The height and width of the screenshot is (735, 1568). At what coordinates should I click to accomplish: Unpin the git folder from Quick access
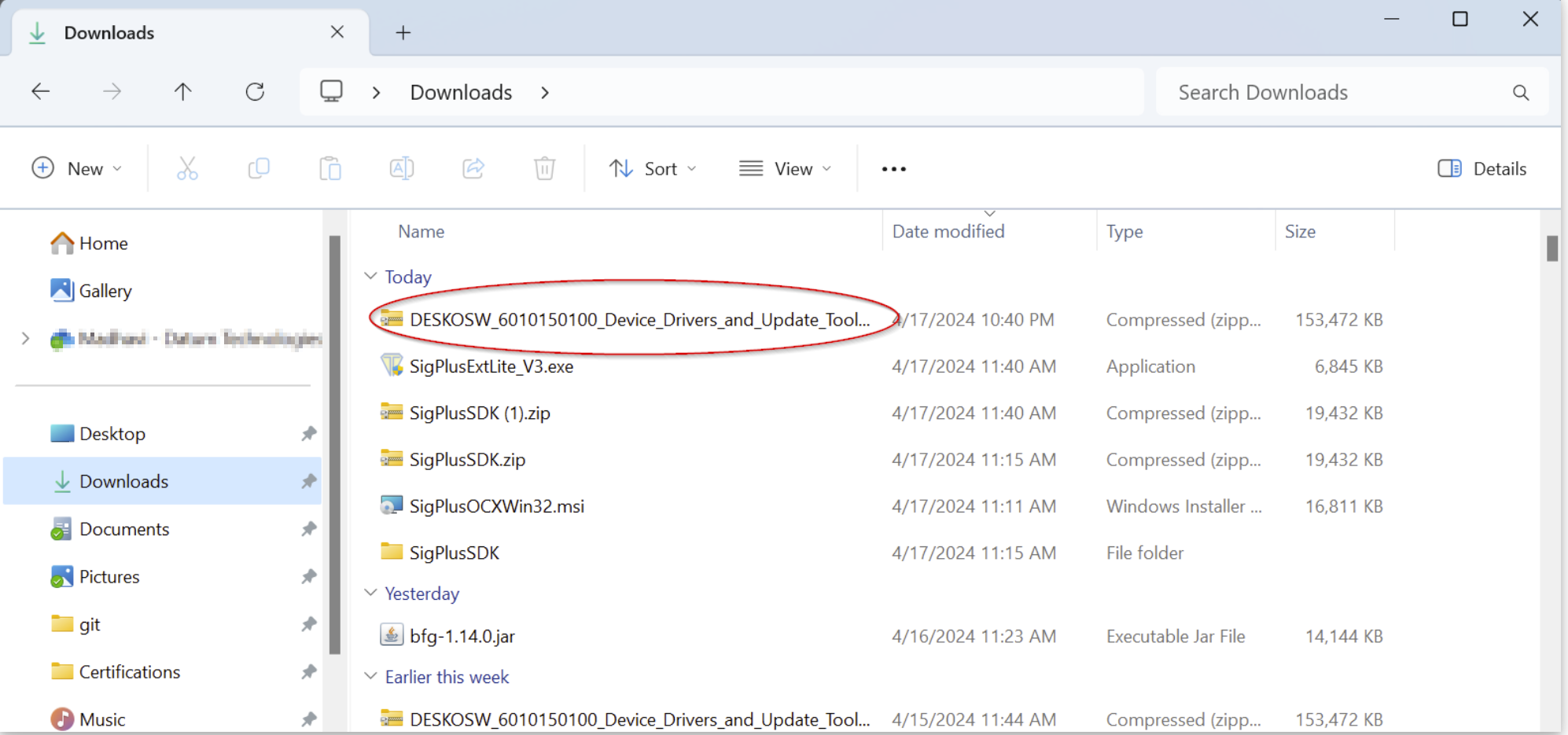pos(309,623)
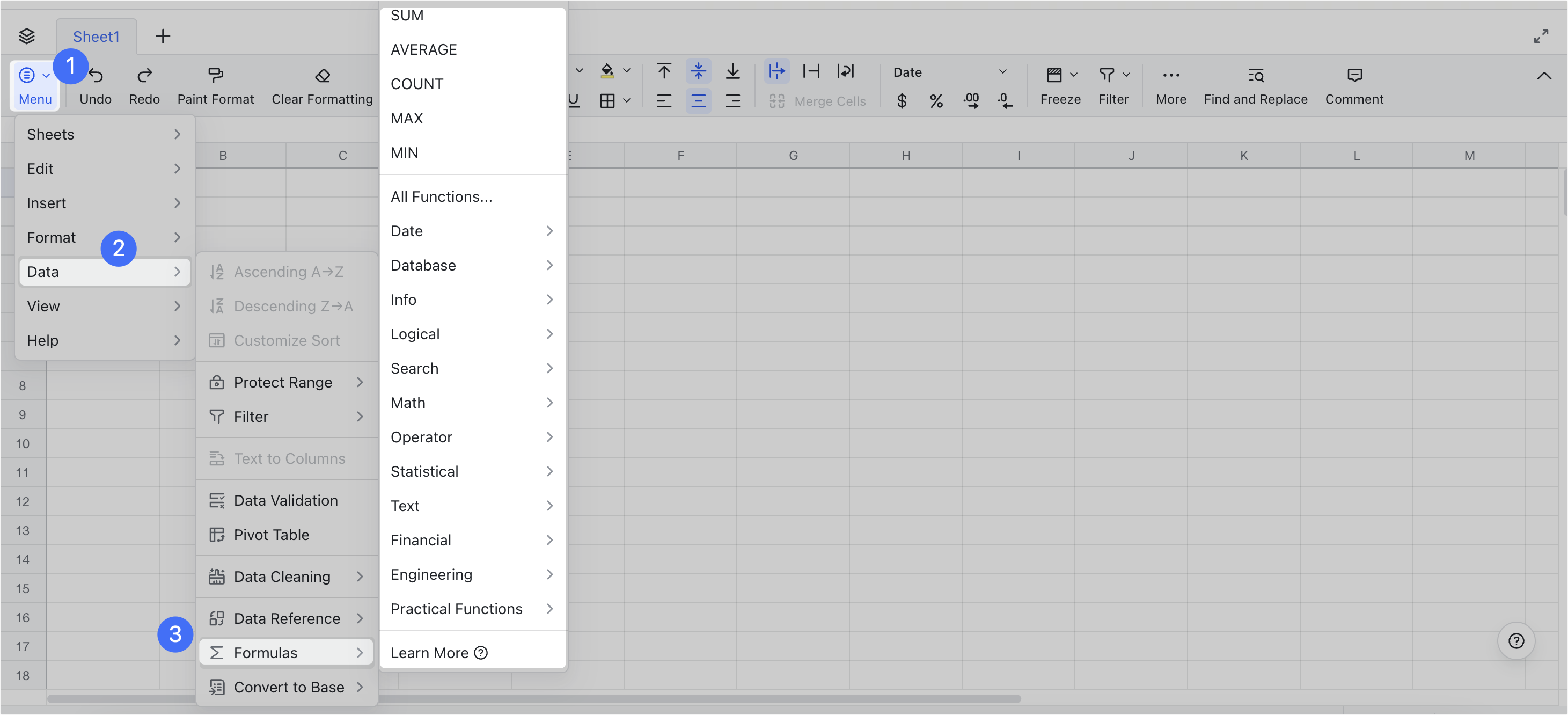Open Find and Replace
Screen dimensions: 1568x715
[x=1255, y=84]
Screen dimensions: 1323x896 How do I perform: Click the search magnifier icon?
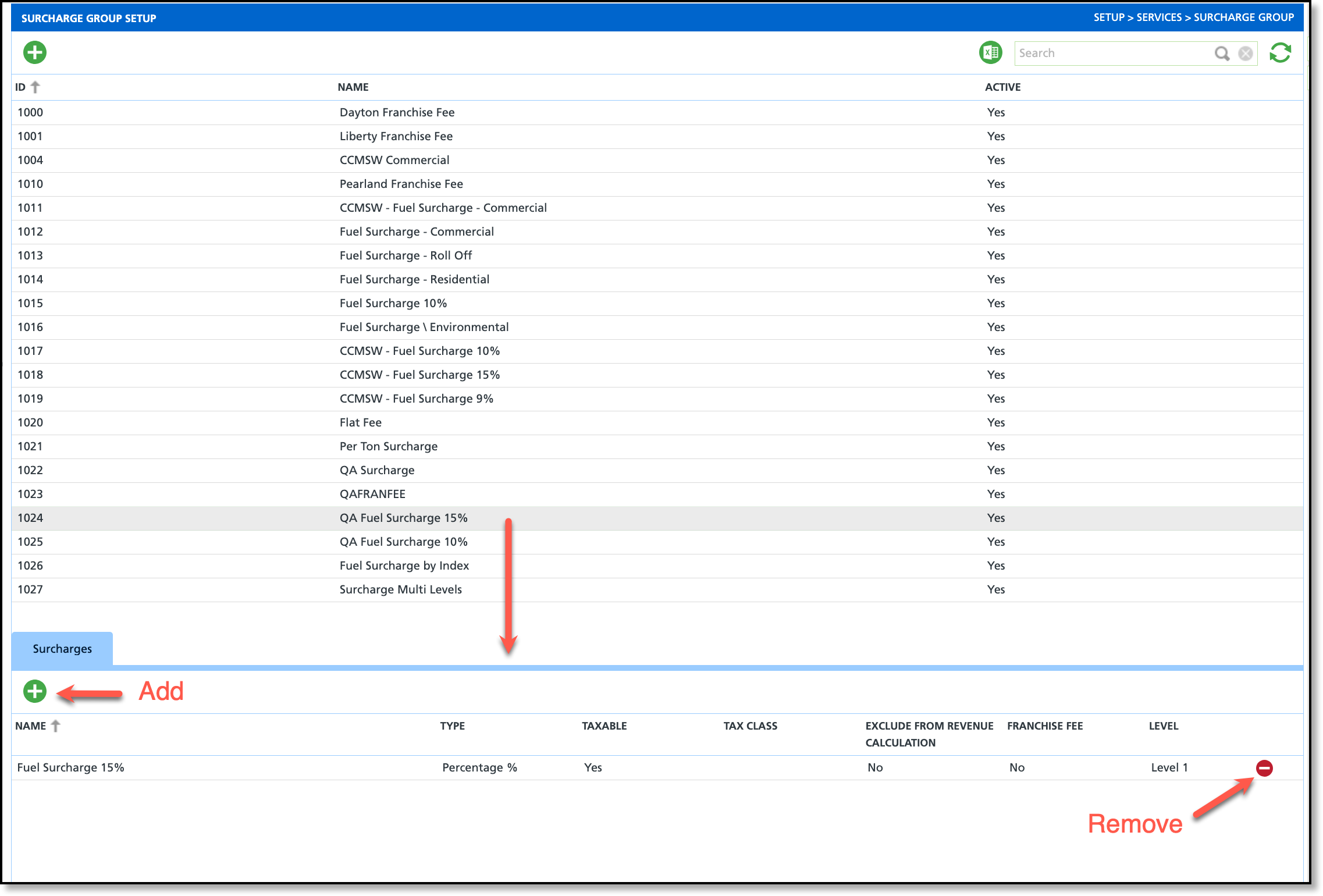[x=1222, y=54]
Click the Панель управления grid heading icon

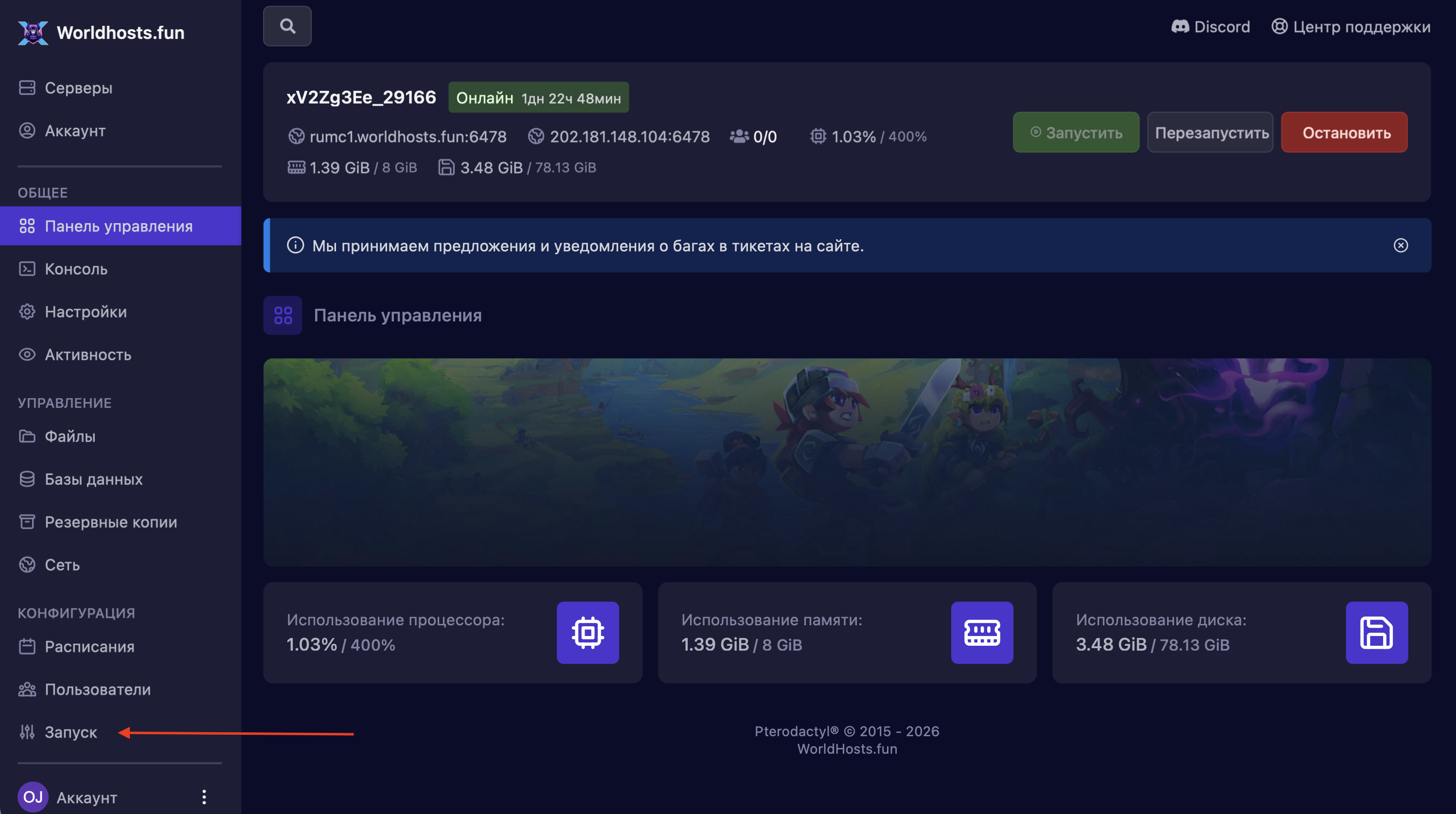click(283, 315)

> [Exercise instructions]:
An exact, word-for-word version of the material is required, free of pictures.

> [Solution to this exercise]:
The height and width of the screenshot is (735, 1568). At what coordinates should I click to accomplish: Unpin the git folder from Quick access
pos(309,623)
Open Find and Replace
Screen dimensions: 1568x715
[x=1255, y=84]
Screen dimensions: 1323x896 How do I perform: Click the search magnifier icon?
[x=1222, y=54]
Click the Панель управления grid heading icon

click(283, 315)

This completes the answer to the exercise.